* _Your goal_
In the material below, the required lines run from the one containing "Screen dimensions: 1512x801" through the one containing "Tap the 상해종합 ticker at bottom". Copy those lines exactly, ends included, and nothing else.

* _Data extracts_
***

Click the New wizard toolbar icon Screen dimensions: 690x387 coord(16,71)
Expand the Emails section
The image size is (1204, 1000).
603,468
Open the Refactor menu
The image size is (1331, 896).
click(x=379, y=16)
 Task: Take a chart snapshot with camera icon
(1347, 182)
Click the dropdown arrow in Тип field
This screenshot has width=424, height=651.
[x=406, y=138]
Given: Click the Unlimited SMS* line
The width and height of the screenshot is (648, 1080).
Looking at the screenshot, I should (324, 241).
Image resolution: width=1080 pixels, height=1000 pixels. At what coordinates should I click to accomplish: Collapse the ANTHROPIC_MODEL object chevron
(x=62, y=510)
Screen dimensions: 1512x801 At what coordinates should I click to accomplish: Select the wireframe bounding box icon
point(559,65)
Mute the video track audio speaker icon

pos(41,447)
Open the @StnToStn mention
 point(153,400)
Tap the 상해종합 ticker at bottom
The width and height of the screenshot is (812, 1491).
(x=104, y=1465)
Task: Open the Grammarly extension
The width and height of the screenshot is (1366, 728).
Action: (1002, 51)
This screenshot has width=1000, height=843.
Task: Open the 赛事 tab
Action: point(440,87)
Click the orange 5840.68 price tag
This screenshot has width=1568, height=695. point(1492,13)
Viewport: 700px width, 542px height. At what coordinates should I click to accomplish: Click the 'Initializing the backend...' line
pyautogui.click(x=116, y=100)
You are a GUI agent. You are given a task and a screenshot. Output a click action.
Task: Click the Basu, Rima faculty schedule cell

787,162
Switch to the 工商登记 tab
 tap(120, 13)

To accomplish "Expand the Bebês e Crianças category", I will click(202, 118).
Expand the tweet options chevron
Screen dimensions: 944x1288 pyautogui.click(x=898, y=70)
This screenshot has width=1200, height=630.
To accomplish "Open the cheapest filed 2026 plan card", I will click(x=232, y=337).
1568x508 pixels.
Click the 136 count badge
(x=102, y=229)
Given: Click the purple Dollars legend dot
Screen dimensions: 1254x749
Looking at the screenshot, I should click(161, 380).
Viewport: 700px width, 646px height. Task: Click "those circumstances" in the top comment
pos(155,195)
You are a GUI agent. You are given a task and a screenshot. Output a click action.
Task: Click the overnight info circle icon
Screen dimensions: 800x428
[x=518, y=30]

***

* _Solution below_
Screen dimensions: 1512x801 At what coordinates should I click to accomplish: Select the wireframe bounding box icon
point(559,65)
Mute the video track audio speaker icon

pos(41,447)
Open the @StnToStn mention
 point(153,400)
Tap the 상해종합 ticker at bottom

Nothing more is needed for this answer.